Multi-Turn Conversations

  • User: "What lights are on?"
  • Assistant: "The kitchen and living room lights are on."
  • User: "Turn off the kitchen one"
  • Assistant: "I've turned off the kitchen light."

Complex Query Example

User: "Do we have a leak?"

Behind the scenes:

1. LLM calls get_index → Sees moisture sensors and water flow monitors exist in system
2. LLM calls discover_entities(device_class="moisture")
   → Returns: binary_sensor.bathroom_leak, binary_sensor.kitchen_sink_leak, binary_sensor.laundry_leak
3. LLM calls discover_entities(name_contains="water flow")
   → Returns: sensor.water_flow_rate
4. LLM calls get_entity_details for each sensor
   → bathroom leak: "off", kitchen leak: "off", laundry leak: "on", water flow: "2.5 gpm"
5. LLM synthesizes response

Assistant: "Yes, the laundry room leak sensor is detecting water and water is flowing at 2.5 gallons per minute. The bathroom and kitchen sensors are dry."

Follow-up User: "Turn off the water main"

Behind the scenes:

1. LLM calls discover_entities(name_contains="water main")
   → Returns: switch.water_main_shutoff
2. LLM calls perform_action(entity_id="switch.water_main_shutoff", action="turn_off")
   → Success

Assistant: "I've shut off the main water valve."

Web Search (if enabled)

  • "What's the weather forecast for tomorrow?"
  • "Search for the latest Home Assistant updates"
  • "What time does the store close?"

Configuration Options

Profile Settings

  • Profile Name: Unique name for this assistant
  • Server Type: LM Studio, Ollama (more coming)
  • Server URL: Where your LLM is running
  • Model Name: Which model to use

Prompts

  • System Prompt: Sets the assistant's personality and behavior
  • Technical Instructions: Low-level instructions for tool usage (usually leave as default)

Advanced Settings

  • Max Response Tokens: Limit response length (default: 500)
  • Max History Messages: How many conversation turns to remember (default: 10)
  • Max Tool Iterations: Prevent infinite loops (default: 10)
  • Response Mode:
    • None: Never ask follow-ups, end immediately
    • Smart (default): Contextual follow-ups when relevant, user can end with "bye"/"thanks"
    • Always: Natural conversational follow-ups, user can end with "bye"/"thanks"
  • Follow-up Phrases: Comma-separated phrases for detecting when assistant wants to continue (configurable per profile)
  • End Conversation Words: Comma-separated words/phrases for user-initiated ending (configurable per profile)
  • Enable Smart Entity Index: Context-aware entity discovery with automatic gap-filling for uncommon devices (default: enabled)

Temperature Settings

Temperature controls response randomness (0.0 = deterministic, 1.0 = creative).

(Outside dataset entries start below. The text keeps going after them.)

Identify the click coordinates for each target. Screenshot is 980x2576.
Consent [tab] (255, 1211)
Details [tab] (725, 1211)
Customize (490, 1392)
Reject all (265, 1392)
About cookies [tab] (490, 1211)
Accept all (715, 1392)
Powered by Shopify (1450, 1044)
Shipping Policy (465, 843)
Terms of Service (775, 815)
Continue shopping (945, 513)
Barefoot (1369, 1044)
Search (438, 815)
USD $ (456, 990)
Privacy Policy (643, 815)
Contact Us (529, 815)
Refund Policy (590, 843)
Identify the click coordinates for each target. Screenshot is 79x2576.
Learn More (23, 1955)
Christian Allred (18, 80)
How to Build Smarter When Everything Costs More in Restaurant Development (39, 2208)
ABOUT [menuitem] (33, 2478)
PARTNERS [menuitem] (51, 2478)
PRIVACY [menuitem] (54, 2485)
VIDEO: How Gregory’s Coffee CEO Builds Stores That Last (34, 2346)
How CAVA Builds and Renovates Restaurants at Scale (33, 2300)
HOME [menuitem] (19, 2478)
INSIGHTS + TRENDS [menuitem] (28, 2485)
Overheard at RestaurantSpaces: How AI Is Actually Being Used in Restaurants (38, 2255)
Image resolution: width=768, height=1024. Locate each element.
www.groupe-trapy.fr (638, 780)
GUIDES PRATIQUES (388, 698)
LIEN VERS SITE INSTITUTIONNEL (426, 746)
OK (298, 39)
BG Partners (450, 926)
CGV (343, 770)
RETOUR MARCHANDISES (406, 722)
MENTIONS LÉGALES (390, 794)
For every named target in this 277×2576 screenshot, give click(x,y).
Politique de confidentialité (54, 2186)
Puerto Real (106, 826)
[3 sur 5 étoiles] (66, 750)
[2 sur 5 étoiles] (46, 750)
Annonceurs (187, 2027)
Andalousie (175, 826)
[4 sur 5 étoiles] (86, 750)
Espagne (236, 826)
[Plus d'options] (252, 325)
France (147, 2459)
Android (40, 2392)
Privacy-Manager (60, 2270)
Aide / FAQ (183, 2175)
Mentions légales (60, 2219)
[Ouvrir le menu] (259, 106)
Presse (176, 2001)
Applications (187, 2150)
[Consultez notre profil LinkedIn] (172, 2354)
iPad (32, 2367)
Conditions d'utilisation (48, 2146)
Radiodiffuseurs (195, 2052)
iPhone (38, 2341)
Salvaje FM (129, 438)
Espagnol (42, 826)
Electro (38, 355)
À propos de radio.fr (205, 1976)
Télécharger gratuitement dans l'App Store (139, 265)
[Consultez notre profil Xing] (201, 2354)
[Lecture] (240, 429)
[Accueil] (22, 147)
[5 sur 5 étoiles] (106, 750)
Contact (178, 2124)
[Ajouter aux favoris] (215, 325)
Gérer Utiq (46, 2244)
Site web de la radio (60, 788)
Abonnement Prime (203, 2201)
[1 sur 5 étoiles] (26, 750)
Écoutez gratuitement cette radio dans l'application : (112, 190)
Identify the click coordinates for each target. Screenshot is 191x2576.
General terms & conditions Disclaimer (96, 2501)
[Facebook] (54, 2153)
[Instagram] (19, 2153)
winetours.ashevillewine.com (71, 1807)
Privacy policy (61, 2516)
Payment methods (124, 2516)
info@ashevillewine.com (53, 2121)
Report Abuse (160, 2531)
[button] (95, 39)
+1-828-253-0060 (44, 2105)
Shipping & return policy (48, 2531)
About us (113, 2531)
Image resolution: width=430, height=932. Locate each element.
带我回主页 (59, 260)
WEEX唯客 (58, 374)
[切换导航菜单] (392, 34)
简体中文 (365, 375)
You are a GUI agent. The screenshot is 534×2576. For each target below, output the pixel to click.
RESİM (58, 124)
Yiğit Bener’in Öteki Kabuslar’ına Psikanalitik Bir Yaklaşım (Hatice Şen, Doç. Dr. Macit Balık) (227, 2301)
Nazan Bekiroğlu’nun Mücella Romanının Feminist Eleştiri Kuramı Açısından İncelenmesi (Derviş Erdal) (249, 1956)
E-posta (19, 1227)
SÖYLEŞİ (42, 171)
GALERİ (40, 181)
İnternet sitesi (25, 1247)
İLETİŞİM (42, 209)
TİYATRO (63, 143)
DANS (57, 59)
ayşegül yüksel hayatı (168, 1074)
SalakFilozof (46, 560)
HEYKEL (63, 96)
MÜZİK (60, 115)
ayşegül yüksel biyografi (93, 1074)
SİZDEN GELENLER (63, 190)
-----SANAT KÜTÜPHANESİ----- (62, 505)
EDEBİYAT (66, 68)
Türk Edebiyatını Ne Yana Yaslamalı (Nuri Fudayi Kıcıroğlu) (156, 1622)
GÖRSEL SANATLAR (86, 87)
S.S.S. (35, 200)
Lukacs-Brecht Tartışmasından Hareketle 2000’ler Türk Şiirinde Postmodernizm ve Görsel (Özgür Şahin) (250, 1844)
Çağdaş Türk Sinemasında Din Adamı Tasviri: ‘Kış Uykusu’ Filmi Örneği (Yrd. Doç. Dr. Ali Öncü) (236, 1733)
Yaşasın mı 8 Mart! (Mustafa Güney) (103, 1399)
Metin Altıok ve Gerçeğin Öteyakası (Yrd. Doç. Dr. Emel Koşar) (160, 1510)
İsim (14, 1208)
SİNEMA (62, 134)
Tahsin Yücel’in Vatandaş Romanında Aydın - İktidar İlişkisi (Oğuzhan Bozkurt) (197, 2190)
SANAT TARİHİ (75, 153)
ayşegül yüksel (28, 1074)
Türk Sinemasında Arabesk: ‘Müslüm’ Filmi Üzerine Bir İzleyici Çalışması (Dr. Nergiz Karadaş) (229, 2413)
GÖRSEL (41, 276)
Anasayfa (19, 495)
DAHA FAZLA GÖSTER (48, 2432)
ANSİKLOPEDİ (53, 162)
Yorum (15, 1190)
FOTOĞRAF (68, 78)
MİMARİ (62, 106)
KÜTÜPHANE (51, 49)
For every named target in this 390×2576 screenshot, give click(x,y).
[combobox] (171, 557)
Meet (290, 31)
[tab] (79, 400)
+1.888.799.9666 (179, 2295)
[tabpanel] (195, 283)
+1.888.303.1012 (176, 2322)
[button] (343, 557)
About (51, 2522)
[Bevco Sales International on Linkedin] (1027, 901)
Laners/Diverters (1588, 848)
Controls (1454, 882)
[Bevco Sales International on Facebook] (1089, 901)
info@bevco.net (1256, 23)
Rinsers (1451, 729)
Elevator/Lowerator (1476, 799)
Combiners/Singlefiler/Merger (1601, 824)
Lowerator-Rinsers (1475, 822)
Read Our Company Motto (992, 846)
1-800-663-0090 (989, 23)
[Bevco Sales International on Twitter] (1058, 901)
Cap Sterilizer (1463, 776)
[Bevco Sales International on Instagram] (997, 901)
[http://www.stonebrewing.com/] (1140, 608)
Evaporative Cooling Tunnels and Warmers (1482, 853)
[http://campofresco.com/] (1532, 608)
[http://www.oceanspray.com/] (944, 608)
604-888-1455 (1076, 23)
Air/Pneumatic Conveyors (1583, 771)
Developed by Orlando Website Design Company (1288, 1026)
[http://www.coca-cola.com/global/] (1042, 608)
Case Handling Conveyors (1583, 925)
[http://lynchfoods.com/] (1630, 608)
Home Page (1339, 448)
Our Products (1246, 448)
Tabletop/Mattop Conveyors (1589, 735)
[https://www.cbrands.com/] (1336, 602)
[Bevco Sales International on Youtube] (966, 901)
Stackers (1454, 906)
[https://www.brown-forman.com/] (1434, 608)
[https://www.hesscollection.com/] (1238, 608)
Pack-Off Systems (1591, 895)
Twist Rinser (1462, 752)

Different providers have different optimal values:

Provider Default Reason
Gemini 1.0 Google requires 1.0 for Gemini 3 to avoid "looping or degraded performance"
OpenAI (GPT-4) 0.5 Balanced for reliable tool calling
OpenAI (GPT-5/o1) N/A Reasoning models don't use temperature
Anthropic Claude 0.5 Works well across 0.5-1.0 range
LM Studio / llama.cpp 0.5 Lower temps improve tool calling accuracy
Ollama 0.5 Model-dependent, lower is safer for tools
OpenRouter 0.5 Depends on underlying model

Note: You can always override these defaults in Advanced Settings. For Home Assistant voice control, lower temperatures (0.5-0.7) generally provide more consistent tool calling and accurate entity control.

MCP Server Settings

  • MCP Server Port: Default 8090 (change if port conflict)
  • Additional Allowed IPs/Ranges: Whitelist Docker containers (e.g., 172.30.0.0/16) or specific IPs for external MCP clients like Claude Code add-on

Web Search

  • Web Search Provider: Choose between:
  • Brave Search API Key: Required only if using Brave Search

Shared vs Per-Profile Settings

MCP Assist has two types of settings:

Per-Profile Settings (independent per conversation agent):

  • Model name, system prompt, technical instructions
  • Temperature, max tokens, response mode
  • Debug mode, max iterations
  • Server URL (for local LLMs)

Shared Settings (affect ALL profiles):

  • MCP server port
  • Web search provider (none/duckduckgo/brave)
  • Brave API key
  • Allowed IPs/CIDR ranges
  • Smart entity index (gap-filling)

When you change shared settings in one profile's options, they apply to all profiles. This is intentional since all profiles share the same MCP server.

Model Compatibility Guide

Not all LLM models support tool calling (function calling) equally well. This integration works best with frontier models (GPT-5.2, Claude Opus 4.5, Gemini 3 Flash) or higher-spec local models. Smaller models may struggle with complex multi-entity queries that require synthesizing large tool result sets.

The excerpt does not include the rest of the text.